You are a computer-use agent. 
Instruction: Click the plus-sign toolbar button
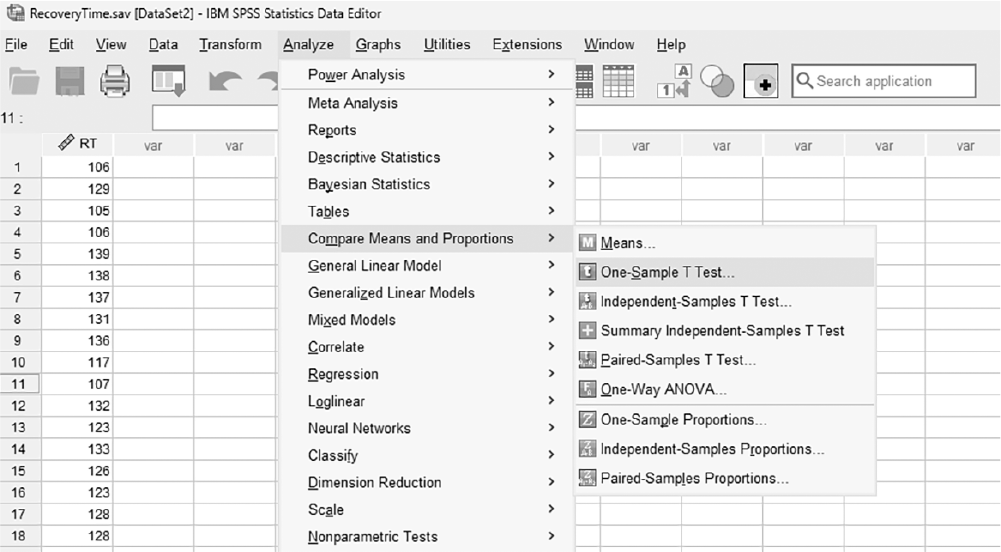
--
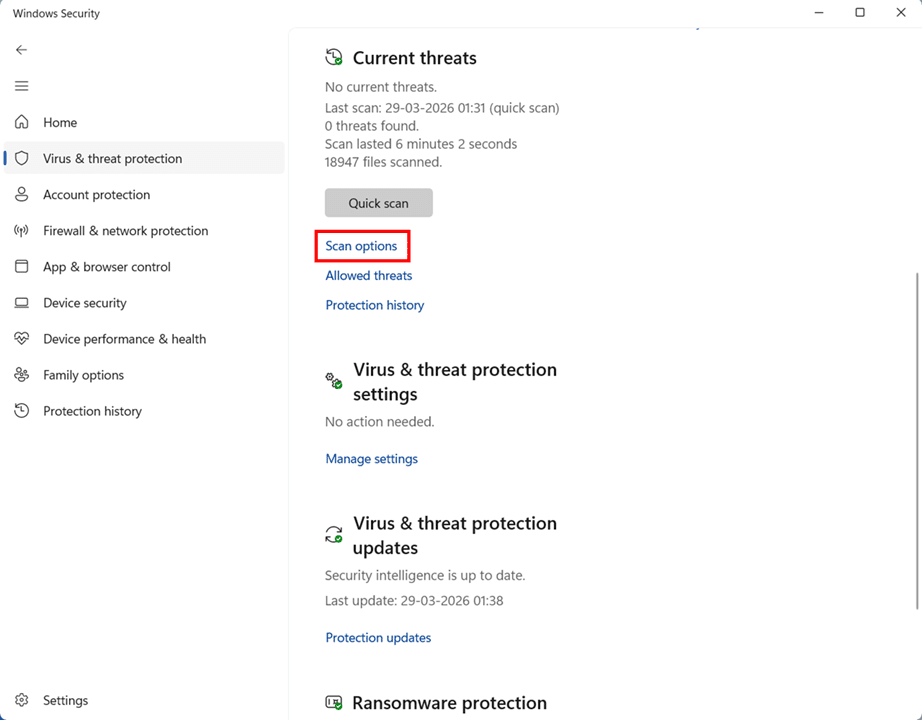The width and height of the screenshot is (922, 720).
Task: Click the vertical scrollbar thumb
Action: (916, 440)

TASK REQUIREMENTS:
Word for word, restate the lines of the listing above starting at the line with "You are a computer-use agent." and ending at the line with "Instruction: Click the", and nothing outside them.

SOLUTION FOR THIS EXERCISE:
You are a computer-use agent. 
Instruction: Click the plus-sign toolbar button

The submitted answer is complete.